• EXERCISE INPUT:
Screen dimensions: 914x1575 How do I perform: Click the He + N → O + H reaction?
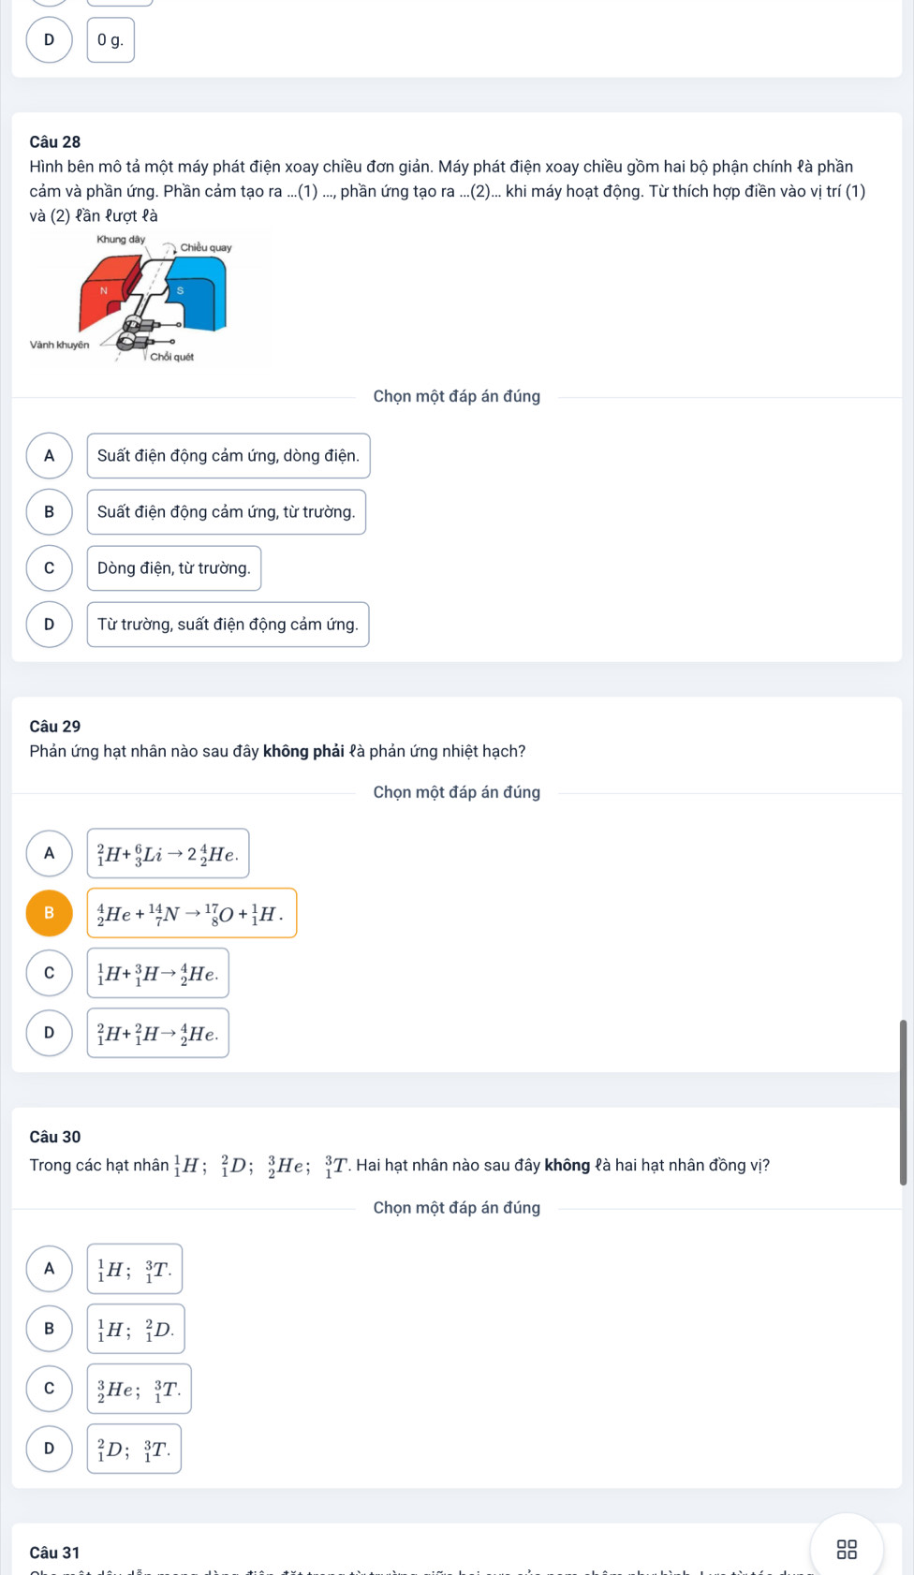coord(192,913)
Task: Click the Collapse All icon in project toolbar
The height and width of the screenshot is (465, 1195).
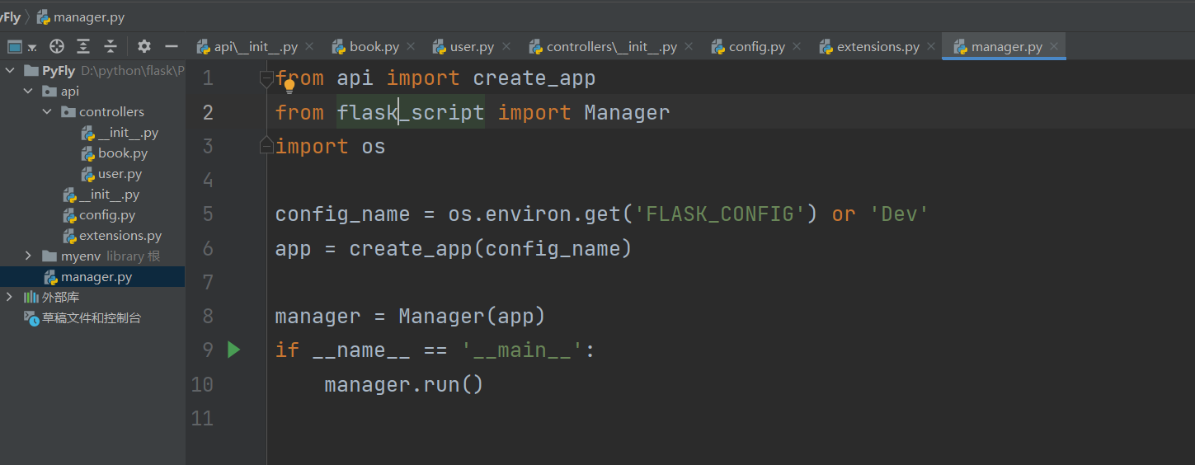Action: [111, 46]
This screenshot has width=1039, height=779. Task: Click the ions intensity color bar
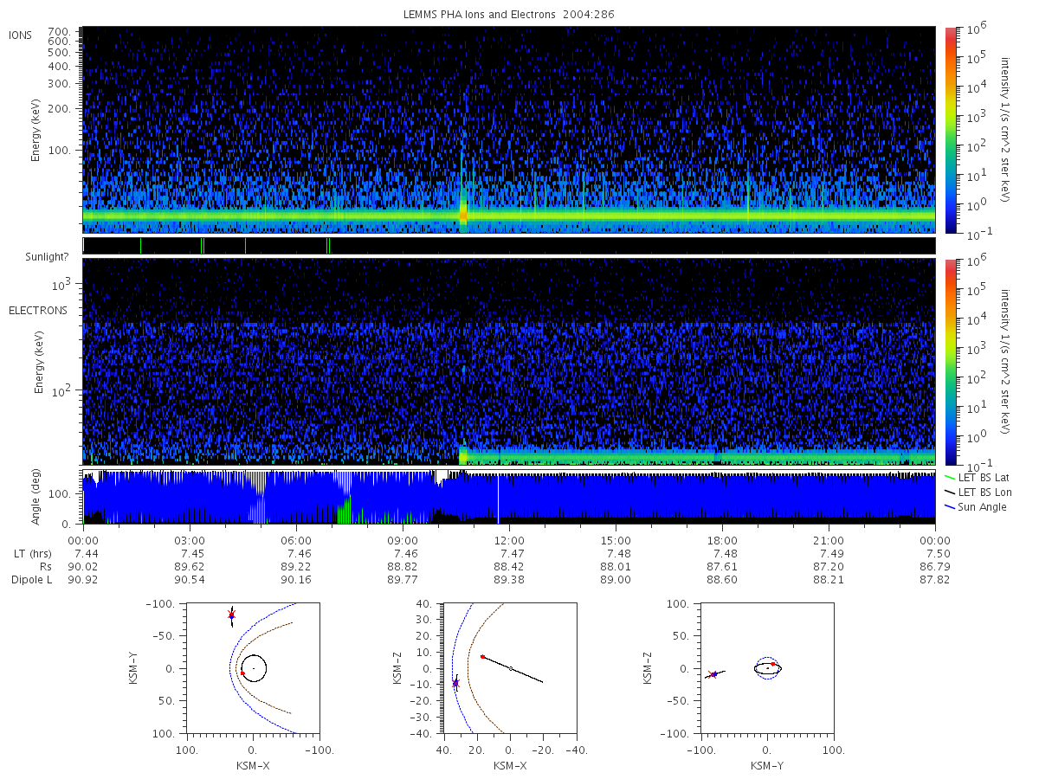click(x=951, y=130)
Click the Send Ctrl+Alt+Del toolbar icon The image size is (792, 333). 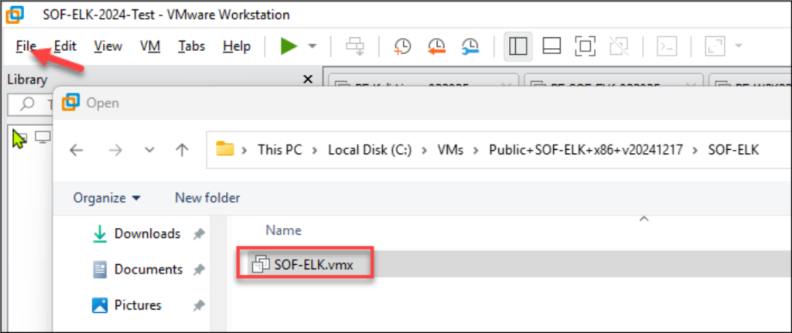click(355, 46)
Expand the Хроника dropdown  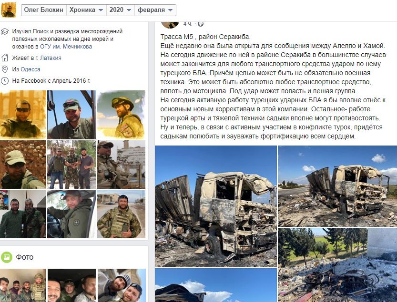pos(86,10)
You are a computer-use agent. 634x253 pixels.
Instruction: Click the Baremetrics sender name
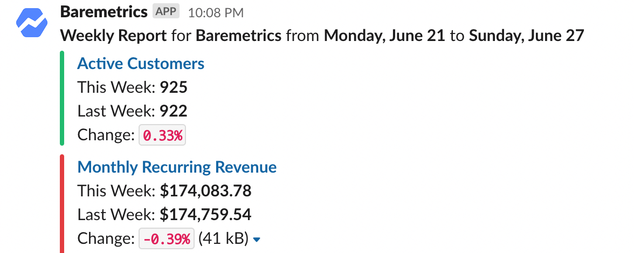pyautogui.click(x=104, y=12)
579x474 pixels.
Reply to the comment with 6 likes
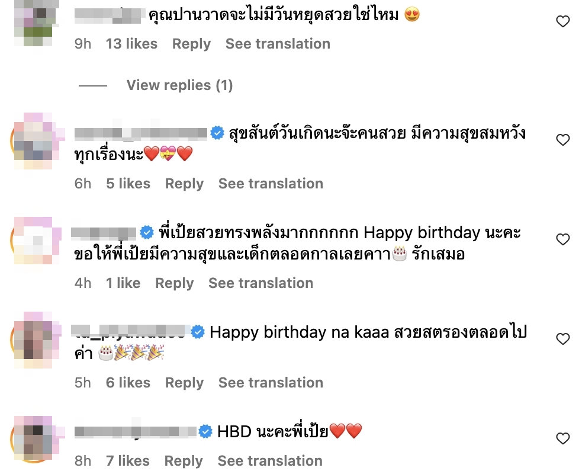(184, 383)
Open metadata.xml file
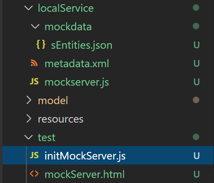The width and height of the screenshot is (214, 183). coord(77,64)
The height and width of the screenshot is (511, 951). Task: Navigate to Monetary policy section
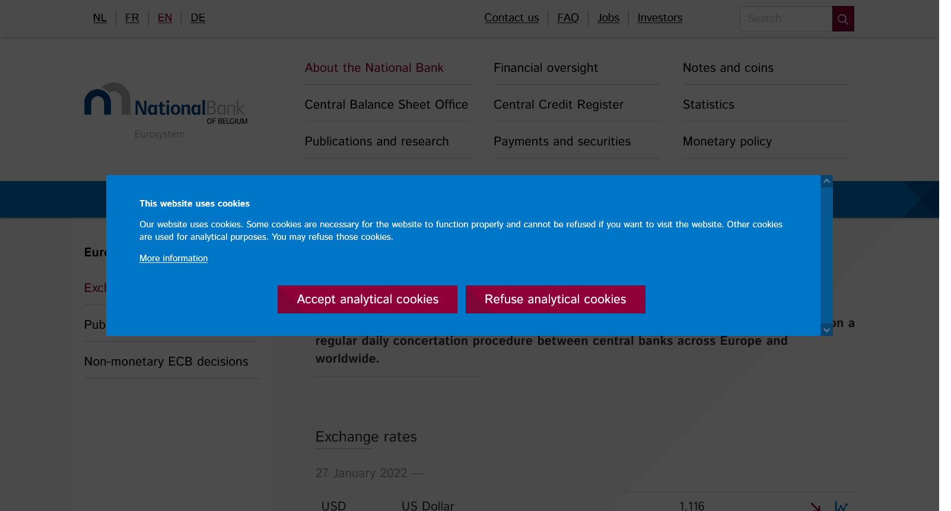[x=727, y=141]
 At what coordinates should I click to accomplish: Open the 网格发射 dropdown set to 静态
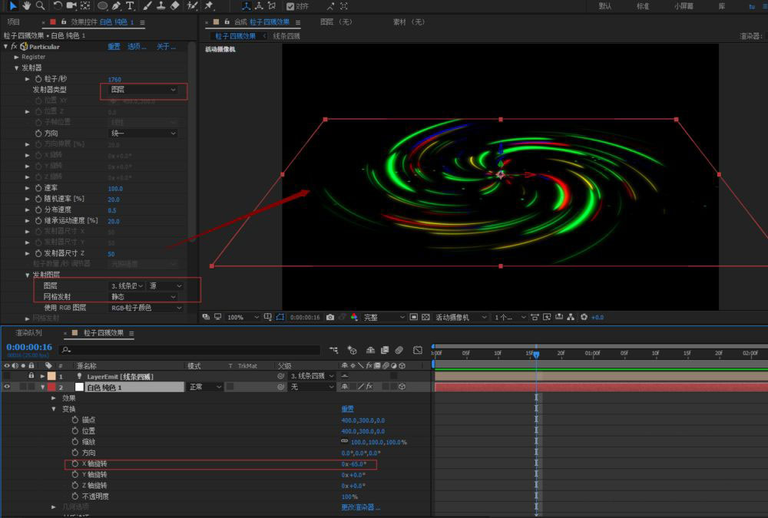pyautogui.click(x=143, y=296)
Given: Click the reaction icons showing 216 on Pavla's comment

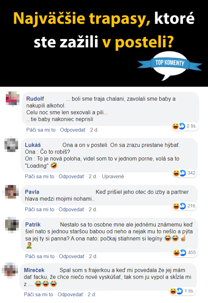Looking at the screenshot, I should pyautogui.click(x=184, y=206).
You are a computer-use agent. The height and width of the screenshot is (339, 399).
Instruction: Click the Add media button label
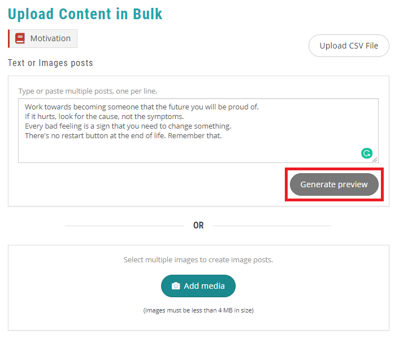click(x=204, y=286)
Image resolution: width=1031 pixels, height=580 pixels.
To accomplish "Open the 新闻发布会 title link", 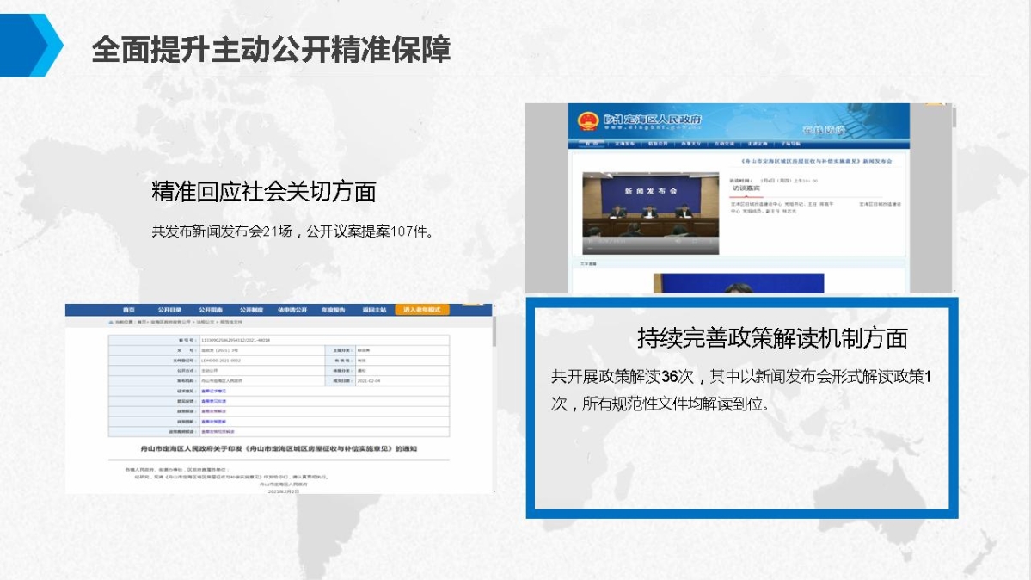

• WRITTEN PROBLEM:
Lay out as a Markdown table the entries beginning at the line that contains "Image resolution: width=1031" and running through the end of the entries, using the columns "No." and "Line" and omitting blank lines and all pictures.

• CORRECT ANSWER:
| No. | Line |
|---|---|
| 1 | Image resolution: width=1031 pixels, height=580 pixels. |
| 2 | To accomplish "Open the 新闻发布会 title link",  |